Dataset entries
((
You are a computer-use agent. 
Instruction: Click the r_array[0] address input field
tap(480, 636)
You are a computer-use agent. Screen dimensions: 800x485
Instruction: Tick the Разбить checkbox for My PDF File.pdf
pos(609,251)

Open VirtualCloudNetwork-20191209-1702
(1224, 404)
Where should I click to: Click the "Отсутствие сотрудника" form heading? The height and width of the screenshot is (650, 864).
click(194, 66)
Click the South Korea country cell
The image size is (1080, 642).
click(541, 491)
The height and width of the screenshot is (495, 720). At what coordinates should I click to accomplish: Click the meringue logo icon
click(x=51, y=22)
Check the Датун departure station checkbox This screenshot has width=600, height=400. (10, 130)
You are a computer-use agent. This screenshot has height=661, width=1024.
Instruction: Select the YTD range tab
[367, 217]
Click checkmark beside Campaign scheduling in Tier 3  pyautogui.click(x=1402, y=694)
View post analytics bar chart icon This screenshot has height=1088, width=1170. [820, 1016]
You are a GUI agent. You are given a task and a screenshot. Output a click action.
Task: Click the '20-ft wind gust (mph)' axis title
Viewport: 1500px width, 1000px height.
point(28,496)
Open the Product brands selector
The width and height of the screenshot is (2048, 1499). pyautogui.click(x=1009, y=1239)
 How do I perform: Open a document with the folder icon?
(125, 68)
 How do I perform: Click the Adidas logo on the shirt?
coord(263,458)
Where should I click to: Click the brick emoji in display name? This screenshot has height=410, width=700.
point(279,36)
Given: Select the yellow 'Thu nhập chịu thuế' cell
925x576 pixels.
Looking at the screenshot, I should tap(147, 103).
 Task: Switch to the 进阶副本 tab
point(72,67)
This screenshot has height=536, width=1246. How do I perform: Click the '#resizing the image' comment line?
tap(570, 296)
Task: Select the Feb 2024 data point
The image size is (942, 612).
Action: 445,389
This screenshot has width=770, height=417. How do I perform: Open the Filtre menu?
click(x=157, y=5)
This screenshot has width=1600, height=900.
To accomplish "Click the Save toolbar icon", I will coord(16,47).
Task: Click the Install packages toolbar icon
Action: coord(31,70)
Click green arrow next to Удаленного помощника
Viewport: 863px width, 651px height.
))
### Task statement
Nothing but the lines from the start of the data through the line holding "View post analytics" should be restated, and each one exactly.

### Response box
You are a computer-use agent. 
Instruction: Click the r_array[0] address input field
tap(480, 636)
You are a computer-use agent. Screen dimensions: 800x485
Instruction: Tick the Разбить checkbox for My PDF File.pdf
pos(609,251)

Open VirtualCloudNetwork-20191209-1702
(1224, 404)
Where should I click to: Click the "Отсутствие сотрудника" form heading? The height and width of the screenshot is (650, 864).
click(194, 66)
Click the South Korea country cell
The image size is (1080, 642).
click(541, 491)
The height and width of the screenshot is (495, 720). At what coordinates should I click to accomplish: Click the meringue logo icon
click(x=51, y=22)
Check the Датун departure station checkbox This screenshot has width=600, height=400. (10, 130)
You are a computer-use agent. This screenshot has height=661, width=1024.
Instruction: Select the YTD range tab
[367, 217]
Click checkmark beside Campaign scheduling in Tier 3  pyautogui.click(x=1402, y=694)
View post analytics bar chart icon This screenshot has height=1088, width=1170. [820, 1016]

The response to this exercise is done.